A former San Francisco building inspector was found guilty of approving construction projects connected to his father.
A jury convicted Van Zeng, 36, of two misdemeanor charges for breaking conflict-of-interest rules, the San Francisco Chronicle reported.
Zeng faces up to 12 months in jail, though his attorney expects he’ll serve no time. Zeng is scheduled for sentencing on April 23.
Zeng was fired from the Department of Building Inspection in November 2023 after the San Francisco Standard reported he’d conducted ethically questionable inspections on properties owned or under construction by his family.

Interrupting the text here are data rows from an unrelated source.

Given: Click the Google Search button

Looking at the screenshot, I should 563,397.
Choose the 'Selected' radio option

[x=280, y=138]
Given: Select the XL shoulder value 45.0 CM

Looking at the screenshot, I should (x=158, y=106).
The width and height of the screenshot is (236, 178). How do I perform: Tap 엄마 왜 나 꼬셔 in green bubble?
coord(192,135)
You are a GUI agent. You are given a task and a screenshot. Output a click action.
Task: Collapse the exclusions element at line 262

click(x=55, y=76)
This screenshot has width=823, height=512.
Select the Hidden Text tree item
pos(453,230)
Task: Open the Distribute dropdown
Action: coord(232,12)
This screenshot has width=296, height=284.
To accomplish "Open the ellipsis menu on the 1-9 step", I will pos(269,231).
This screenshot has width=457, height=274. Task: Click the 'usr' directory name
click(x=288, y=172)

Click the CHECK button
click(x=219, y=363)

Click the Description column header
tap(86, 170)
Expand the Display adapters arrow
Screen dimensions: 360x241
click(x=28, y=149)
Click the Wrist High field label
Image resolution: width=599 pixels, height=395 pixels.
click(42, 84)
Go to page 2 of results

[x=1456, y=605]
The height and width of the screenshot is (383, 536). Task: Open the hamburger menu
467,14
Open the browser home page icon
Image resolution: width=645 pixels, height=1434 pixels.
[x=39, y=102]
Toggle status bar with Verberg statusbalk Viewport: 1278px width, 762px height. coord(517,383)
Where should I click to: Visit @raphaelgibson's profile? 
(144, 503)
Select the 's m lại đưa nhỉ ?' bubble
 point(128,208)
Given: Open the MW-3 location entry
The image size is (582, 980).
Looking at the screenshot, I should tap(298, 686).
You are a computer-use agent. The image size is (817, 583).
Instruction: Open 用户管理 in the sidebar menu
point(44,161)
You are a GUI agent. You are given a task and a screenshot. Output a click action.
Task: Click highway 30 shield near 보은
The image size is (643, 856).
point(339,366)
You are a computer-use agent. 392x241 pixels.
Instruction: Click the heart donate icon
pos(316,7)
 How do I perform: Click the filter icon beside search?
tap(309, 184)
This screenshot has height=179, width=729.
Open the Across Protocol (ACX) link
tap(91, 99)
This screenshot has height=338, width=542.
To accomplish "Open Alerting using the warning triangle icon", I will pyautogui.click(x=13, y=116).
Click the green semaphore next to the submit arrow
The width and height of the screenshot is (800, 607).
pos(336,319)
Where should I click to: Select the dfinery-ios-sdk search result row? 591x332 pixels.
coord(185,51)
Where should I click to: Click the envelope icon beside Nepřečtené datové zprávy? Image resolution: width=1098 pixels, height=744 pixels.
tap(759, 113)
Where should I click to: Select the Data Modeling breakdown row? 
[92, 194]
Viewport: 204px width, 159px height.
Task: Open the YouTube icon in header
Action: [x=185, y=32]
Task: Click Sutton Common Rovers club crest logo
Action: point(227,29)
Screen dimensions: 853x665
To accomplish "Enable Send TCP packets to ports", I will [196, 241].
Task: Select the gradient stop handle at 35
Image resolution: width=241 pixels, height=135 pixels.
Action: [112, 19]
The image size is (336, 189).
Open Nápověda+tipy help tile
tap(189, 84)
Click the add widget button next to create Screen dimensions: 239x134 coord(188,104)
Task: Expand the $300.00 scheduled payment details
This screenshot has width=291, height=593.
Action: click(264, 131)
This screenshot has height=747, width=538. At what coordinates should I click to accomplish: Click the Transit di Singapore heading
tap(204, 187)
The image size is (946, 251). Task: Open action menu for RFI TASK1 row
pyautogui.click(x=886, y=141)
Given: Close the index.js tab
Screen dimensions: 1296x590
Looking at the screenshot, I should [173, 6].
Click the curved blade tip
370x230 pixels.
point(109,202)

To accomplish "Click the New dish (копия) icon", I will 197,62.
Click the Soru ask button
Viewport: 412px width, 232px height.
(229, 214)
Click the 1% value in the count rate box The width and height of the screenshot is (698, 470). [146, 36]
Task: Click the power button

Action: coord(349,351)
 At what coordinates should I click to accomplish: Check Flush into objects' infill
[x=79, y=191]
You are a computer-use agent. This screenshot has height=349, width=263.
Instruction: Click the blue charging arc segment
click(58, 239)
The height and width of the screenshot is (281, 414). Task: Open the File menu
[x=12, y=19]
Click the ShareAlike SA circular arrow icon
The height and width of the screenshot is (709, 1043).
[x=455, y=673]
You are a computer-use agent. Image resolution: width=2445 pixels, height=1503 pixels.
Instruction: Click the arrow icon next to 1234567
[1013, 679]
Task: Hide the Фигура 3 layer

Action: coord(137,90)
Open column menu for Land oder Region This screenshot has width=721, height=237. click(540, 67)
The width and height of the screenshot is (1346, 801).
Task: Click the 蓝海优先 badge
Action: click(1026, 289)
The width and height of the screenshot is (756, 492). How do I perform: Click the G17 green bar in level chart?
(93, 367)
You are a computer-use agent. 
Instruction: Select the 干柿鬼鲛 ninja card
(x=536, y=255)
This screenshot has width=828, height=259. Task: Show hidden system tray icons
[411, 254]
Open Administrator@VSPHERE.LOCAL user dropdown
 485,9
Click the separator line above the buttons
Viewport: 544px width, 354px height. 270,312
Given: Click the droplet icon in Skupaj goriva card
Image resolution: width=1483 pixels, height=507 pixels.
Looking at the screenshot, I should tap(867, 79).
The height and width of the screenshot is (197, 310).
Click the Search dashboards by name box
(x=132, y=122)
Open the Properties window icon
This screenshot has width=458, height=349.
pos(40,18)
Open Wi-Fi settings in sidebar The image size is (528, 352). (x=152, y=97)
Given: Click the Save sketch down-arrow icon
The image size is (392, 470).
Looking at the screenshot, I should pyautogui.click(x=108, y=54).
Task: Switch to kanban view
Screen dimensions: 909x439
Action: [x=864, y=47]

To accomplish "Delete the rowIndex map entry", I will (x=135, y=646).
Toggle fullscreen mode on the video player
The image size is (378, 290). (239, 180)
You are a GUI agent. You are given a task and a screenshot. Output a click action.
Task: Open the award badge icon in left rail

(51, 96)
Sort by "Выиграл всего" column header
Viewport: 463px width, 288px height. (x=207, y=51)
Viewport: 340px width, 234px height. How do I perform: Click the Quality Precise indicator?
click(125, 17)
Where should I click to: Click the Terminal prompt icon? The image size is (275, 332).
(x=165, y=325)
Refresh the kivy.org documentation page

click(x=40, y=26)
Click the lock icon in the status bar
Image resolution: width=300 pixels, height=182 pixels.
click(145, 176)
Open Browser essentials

The news led District Attorney Brooke Jenkins to charge Van Zeng with three misdemeanors over inspections he conducted on a duplex he owned with his parents in the Sunset District, as well as remodeling projects done by his father’s construction company.
His father, Kelvin Zeng, wasn’t charged with any crimes. The elder Zeng is a building contractor who allegedly arranged illegal payments for Bernie Curran, a disgraced former building inspector at the center of a public corruption scandal, according to court documents.
Zeng’s parents flip houses; his sister is a real estate agent.
Jurors this week acquitted the younger Zeng of the charge of inspecting his own home, but convicted him for the two other inspections.
“San Franciscans entrust public employees to do their jobs responsibly with integrity and not engage in self-serving behavior,” Jenkins said in a statement. “When public employees engage in this kind of behavior they erode the public’s trust and confidence in government and must be held accountable.”
Until the city hired him as a building inspector in March 2020, Zeng had worked for his father’s firm, Mutual Seiko Construction.
In April 2020, Zeng inspected construction on a duplex, which he would later share with his sister. The following September and November, he inspected other remodeling jobs performed by his father.
San Francisco law bars employees from making decisions in which they have a financial conflict of interest, including those benefiting their recent past employers.
Randy Knox, Zeng’s attorney, argued at trial that his client should be acquitted for the inspection on his own home because he disclosed to his supervisor that his father was working on the project and because his supervisor ordered him to inspect it.
Knox plans to ask a judge to sentence Zeng to community service and ethics training, even though Zeng no longer works for the city. He said Zeng, whom he described as a “stellar” inspector, was devastated by his firing and the criminal case against him.
“That was his dream job,” Knox told the Chronicle. “He wanted to show that he could make it on his own without his dad.”